2015.05.12

「肉」にはやっぱり「米」が合う!!「肉離れ」にも「RICE」が合うんです


無理な動きをして筋肉に急に強い収縮が働くと、筋組織が断裂することがあります。
この状態を医学用語で「筋断裂」といいます。

簡単に言うと「肉離れ」のことですね。

運動する時はもちろんですけど、日常生活での外傷や交通事故などでも起こり得ます。

筋繊維が断裂する「肉離れ」

歩行時や運動時に突然に肉離れを起こすと、激痛あるいは鈍痛を感じます。
過去に肉離れになったことのある方は、あの苦痛は忘れられないはず…

この症状は、いきなり歩けなくなるくらいの痛みを感じる場合もあれば、徐々に痛みが強くなったりすることもあるので、『うわっ!肉離れだ!』とすぐに気付かないこともあるのです。
そして、主に、太ももの裏側やふくらはぎの筋肉で起こりやすい傾向があり、筋肉の過剰な収縮で筋繊維が断裂するため、肉離れになると痛みや腫脹、皮膚の変色といった症状が見られます。

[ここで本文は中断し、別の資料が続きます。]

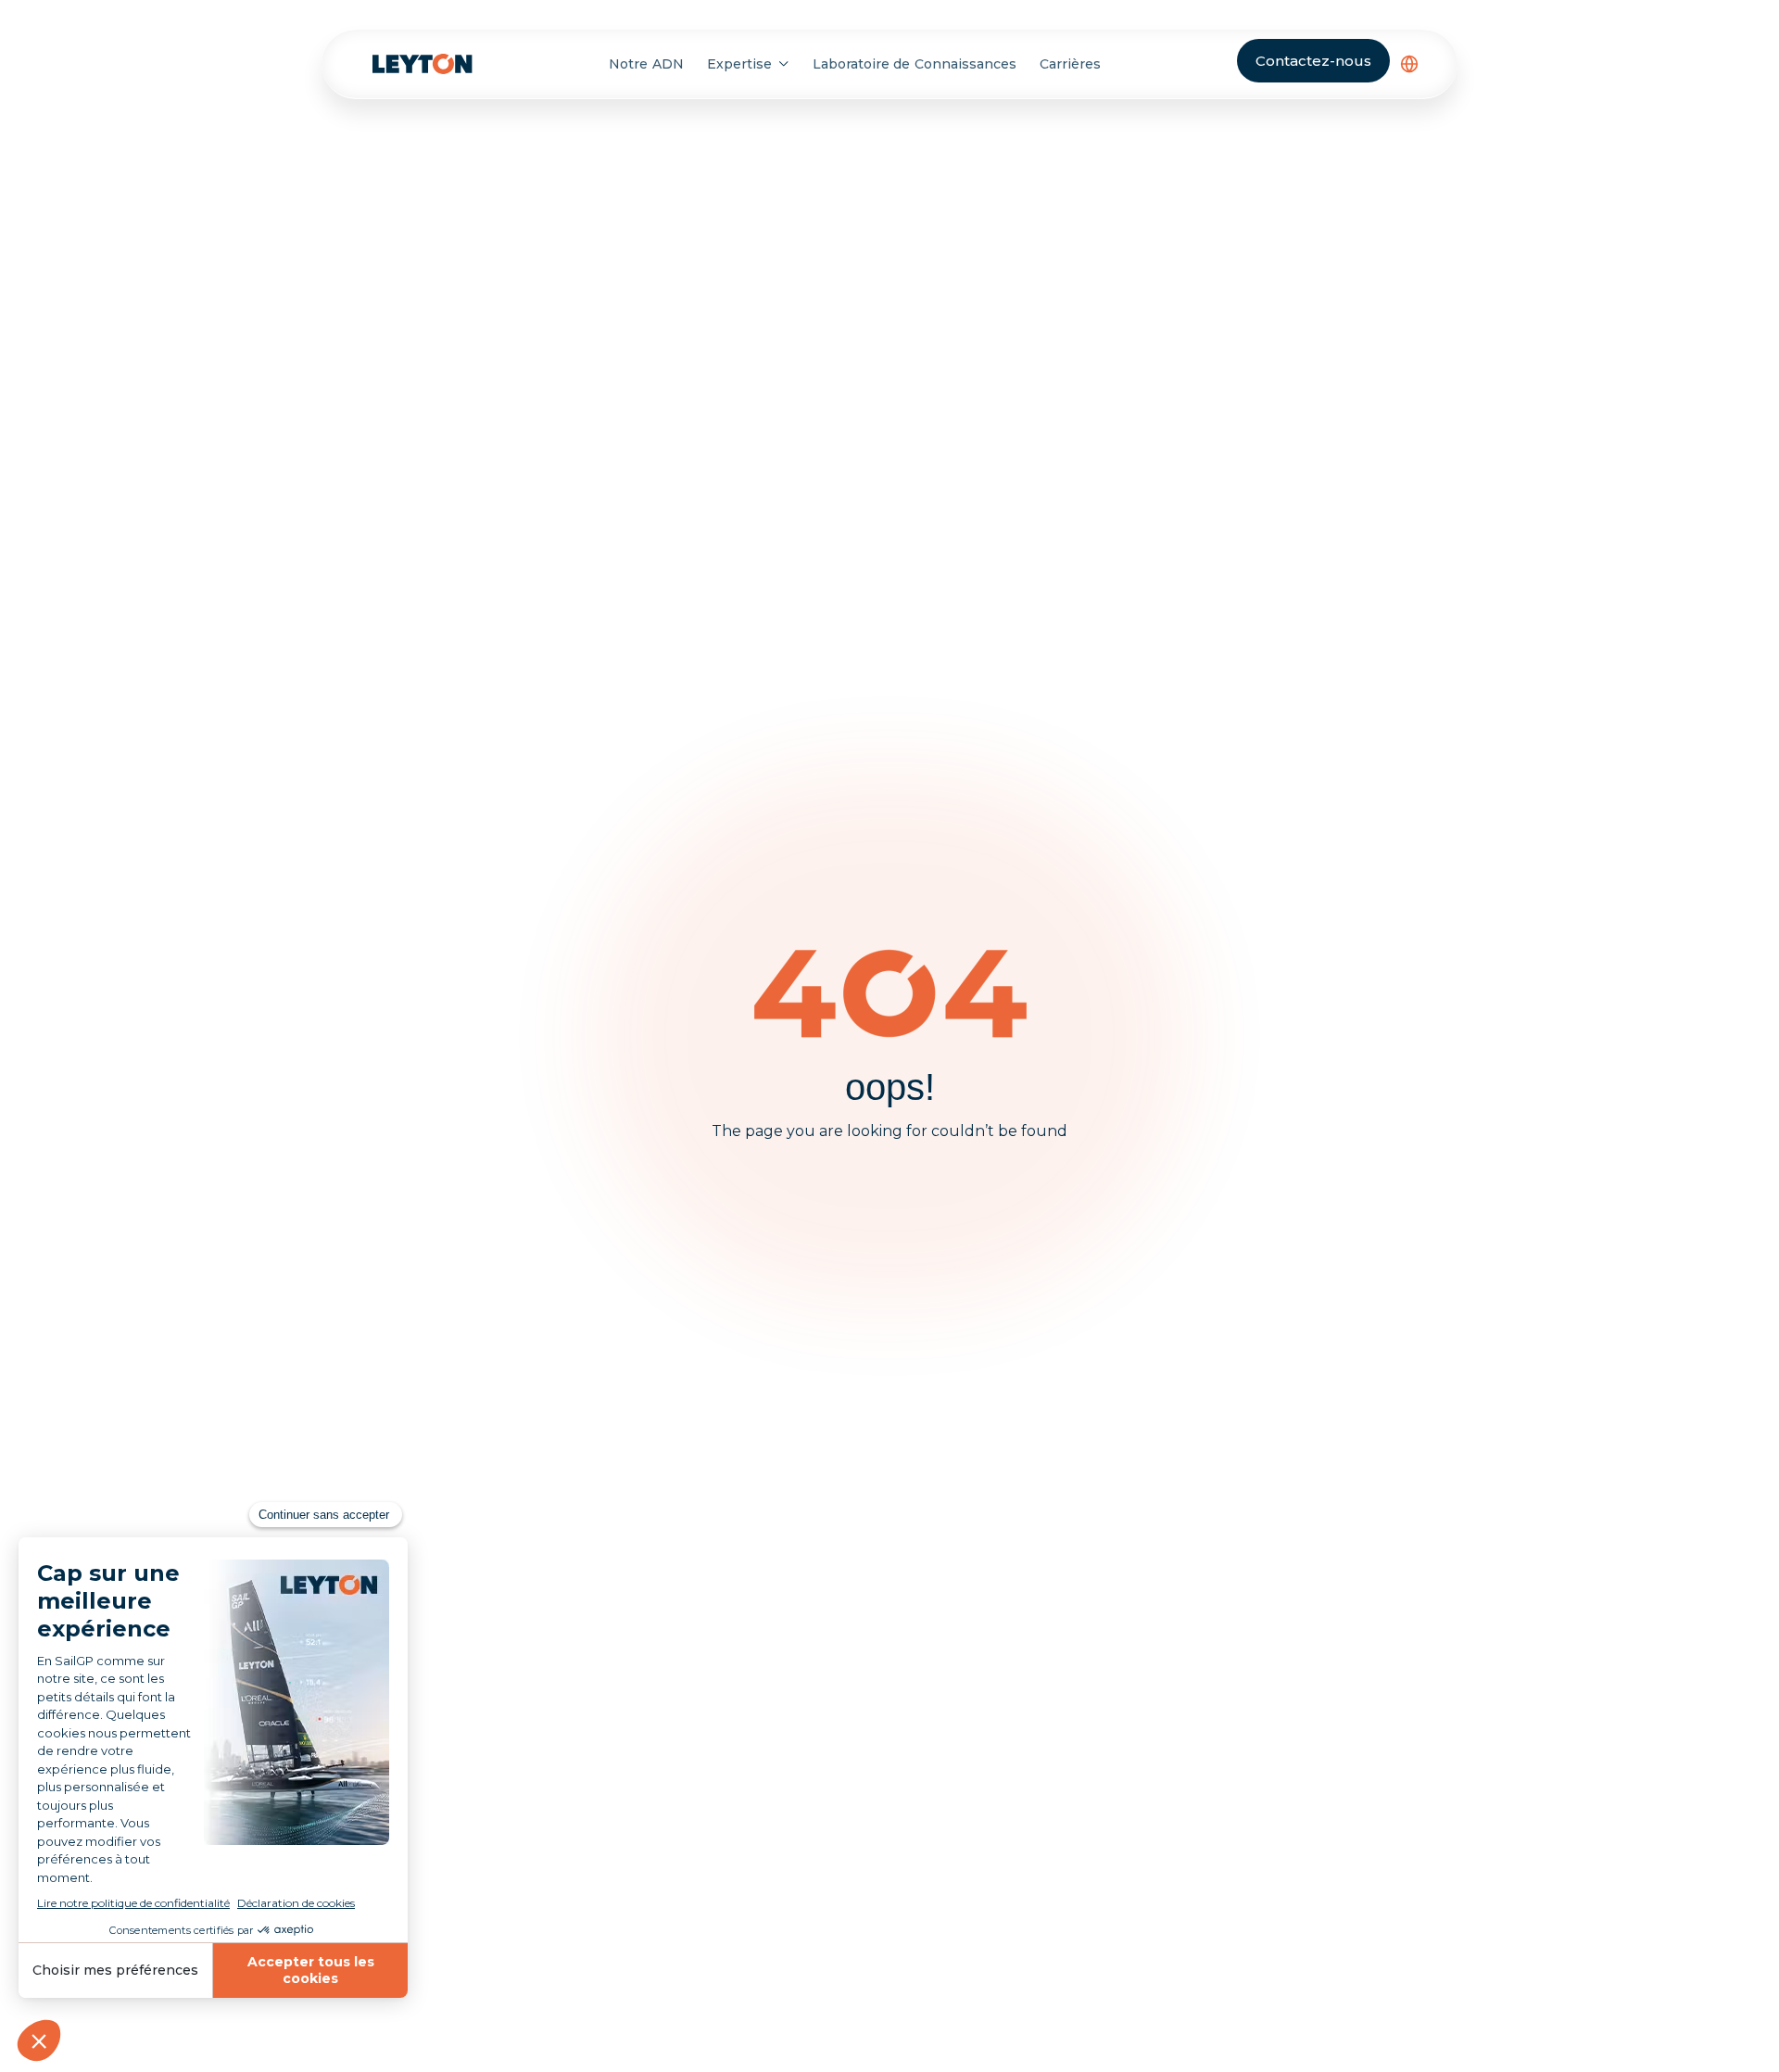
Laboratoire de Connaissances (914, 64)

以下、肉離れの要点をまとめましたのでチェックしてみてください。

●身体を動かしている時に急に痛む(筋繊維断裂)
●痛み方にも色々あって見分けが付きづらい
●太ももの裏側やふくらはぎの筋肉で起こりやすい
●痛かったり、腫れたり、変色したりすることもある


軽度の場合は、放置して安静にしていれば自然に治ることもあるのですが、だからといって甘く見て放置してしまうと怖いです。
靱帯や腱、筋肉といった組織が関節を正常な範囲で動かせなくなったり、動かす力が弱くなったりと、日常生活を正常に過ごせなくなってしまうことも。
なお、何度も同じ部位を傷つけやすくなるので、早い段階で適切な処置を受けておいた方が無難ですよ。

肉離れには、RICEが効く!

はい、『米を食ったら治るやん!』と言いたい訳ではありません。

肉離れの応急処置には、打撲と同様「RICE」が有効なのです。
もちろん、米のライスもしっかり摂取すると、非常に元気が出ますけどね。

RICEとは、患部の出血や腫脹、疼痛を防ぐことを目的にした応急処置のことです。
患部を安静(REST)にし、氷などで冷却(ICE)し、弾性包帯やテーピングで圧迫(COMPRESSION)し、患肢を挙上すること(ELEVATION)が基本です。

肉離れの直後に適切なRICEが行われるかどうかが、その後のリハビリテーションや復帰期間に影響しますので、損傷の程度に関わらず、すみやかにRICEを行いましょう。

ただし、長すぎる冷却には注意が必要です。
冷やし続けると、皮膚が凍傷になる場合があります。
『間抜けな人しかそんなことにならないっしょ!』と高を括っていると、あれよあれよと凍傷発症。
本末転倒。
しっかり患部の状態を見ながら冷やしましょう。

また、ガッチガチに圧迫固定すると血管だけが締め付けられるので、かえって逆効果になる場合があります。
冷却との兼ね合いを見ながら、動かしにくい状態で固定して、安静にしてください。
横になるときは、重ねたバスタオルを足の下に置き、頭より数センチ高くするだけでラクチンさが違います。




いずれにせよ、靱帯や腱、筋肉をしっかりと修復する治療を行わないと、後遺症を残したり癖づいたりする可能性があります。
悪化すれば、治るのにも時間がかかるケースがあり、腫れや痛みがひどい場合は受診することが大切なのです。